__Given text__.
-- Opening Marker --
Both in Sunni-Sufi leadership’s conclave at Ramlila Maidan (World Sufi Forum) in March 2016 and Jamiat Ulama-e-Hind’s multi-religious conference (Aman and EktaSammelan) at Indira Gandhi Indoor Stadium in October 2017, thousands of Indian Muslims came together to adopt a declaration of pluralism and counter-extremism, castigating every form of violence as ‘anti-Islamic’ (ghairislami), ‘anti-national’ (khilaf-e-watan) and ‘anti-humanity’ (ghairinsant). Even the relatively conformist Islamic outfits in India like JamiatAhl-e-Hadis, Jamat-e-lslamiand Tablighi Jamat launched anti-terror fatwas loudly claiming to protect the Muslim society from the ideological influences of the violent extremists. In fact, the rescue of Islam from the false schools bred by outside interests started from India.

According to the media reports, in Jordanian King’s special address at Delhi’s Vigyan Bhawan, India’s religious plurality will be highlighted as key to success in mitigating the influence of extremist Islamist groups such as ISIS and al-Qaeda. An official involved in the planning of the visit has reportedly said: “The King has personally chosen to give this address in Delhi, as Jordan has studied how India has been able to avoid the threats from ISIS and other groups”.
-- Closing Marker --
__Extracted data__.
-- Opening Marker --
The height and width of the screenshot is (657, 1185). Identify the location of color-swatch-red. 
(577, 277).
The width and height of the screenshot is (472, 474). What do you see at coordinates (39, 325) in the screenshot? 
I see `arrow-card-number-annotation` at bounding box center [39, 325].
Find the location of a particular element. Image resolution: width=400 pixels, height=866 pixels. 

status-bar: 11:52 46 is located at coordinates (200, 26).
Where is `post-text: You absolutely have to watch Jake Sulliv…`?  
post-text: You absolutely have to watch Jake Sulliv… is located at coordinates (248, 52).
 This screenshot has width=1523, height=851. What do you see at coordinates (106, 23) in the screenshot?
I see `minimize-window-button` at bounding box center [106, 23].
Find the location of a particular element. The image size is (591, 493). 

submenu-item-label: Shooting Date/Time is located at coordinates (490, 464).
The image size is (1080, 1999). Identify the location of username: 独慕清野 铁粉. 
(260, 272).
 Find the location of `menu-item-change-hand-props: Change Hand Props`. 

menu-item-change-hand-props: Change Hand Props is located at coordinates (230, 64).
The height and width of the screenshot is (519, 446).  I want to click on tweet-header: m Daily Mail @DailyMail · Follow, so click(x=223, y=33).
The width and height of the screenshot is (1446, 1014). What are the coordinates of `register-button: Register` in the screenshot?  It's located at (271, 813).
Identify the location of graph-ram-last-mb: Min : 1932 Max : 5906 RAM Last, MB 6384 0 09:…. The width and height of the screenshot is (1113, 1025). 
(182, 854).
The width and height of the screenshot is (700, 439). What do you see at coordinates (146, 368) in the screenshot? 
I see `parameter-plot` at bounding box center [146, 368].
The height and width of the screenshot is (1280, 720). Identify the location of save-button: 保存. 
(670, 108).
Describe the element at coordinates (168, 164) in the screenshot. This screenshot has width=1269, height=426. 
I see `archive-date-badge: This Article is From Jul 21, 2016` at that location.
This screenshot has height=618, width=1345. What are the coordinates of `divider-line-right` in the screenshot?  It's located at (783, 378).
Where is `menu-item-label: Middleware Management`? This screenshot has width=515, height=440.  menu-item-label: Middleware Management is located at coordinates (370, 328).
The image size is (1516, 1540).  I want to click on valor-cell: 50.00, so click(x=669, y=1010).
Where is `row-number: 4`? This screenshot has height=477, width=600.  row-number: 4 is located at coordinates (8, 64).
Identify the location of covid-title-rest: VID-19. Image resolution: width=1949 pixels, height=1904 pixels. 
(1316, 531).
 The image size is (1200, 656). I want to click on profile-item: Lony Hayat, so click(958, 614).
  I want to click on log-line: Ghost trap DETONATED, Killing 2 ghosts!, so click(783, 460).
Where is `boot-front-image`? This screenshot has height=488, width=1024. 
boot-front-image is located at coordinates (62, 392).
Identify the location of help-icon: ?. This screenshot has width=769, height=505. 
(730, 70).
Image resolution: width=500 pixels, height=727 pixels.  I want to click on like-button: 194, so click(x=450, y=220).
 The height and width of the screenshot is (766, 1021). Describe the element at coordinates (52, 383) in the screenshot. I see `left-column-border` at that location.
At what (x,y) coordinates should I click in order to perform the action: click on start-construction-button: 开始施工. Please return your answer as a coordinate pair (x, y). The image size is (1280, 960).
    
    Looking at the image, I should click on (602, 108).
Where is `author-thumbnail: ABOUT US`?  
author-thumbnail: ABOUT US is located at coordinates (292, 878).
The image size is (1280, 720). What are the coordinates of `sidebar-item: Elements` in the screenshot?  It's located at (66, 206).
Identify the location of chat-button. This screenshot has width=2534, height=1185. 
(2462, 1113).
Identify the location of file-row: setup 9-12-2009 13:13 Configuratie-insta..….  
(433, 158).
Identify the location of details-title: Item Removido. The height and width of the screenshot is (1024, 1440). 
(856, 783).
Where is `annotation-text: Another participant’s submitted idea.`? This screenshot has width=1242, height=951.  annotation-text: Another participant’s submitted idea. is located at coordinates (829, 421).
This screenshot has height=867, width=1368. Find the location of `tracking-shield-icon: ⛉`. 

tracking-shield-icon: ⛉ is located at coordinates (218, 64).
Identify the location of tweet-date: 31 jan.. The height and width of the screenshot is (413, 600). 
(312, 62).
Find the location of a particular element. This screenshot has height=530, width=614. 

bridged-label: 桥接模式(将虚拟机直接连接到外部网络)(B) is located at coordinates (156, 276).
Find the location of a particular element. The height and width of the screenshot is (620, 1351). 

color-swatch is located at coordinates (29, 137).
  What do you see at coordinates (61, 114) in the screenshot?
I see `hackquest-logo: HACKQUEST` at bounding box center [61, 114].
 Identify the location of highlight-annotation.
-- Closing Marker --
__Tasks__.
**a)** In the text on Indian Muslims and counter-extremism, at what venue is the Jordanian King's special address in Delhi set to take place?
**b)** Transcribe the passage of the text on Indian Muslims and counter-extremism between "Both in Sunni-Sufi" and "started from India.", inclusive.

__Solution list__.
**a)** Delhi's Vigyan Bhawan

**b)**
Both in Sunni-Sufi leadership’s conclave at Ramlila Maidan (World Sufi Forum) in March 2016 and Jamiat Ulama-e-Hind’s multi-religious conference (Aman and EktaSammelan) at Indira Gandhi Indoor Stadium in October 2017, thousands of Indian Muslims came together to adopt a declaration of pluralism and counter-extremism, castigating every form of violence as ‘anti-Islamic’ (ghairislami), ‘anti-national’ (khilaf-e-watan) and ‘anti-humanity’ (ghairinsant). Even the relatively conformist Islamic outfits in India like JamiatAhl-e-Hadis, Jamat-e-lslamiand Tablighi Jamat launched anti-terror fatwas loudly claiming to protect the Muslim society from the ideological influences of the violent extremists. In fact, the rescue of Islam from the false schools bred by outside interests started from India.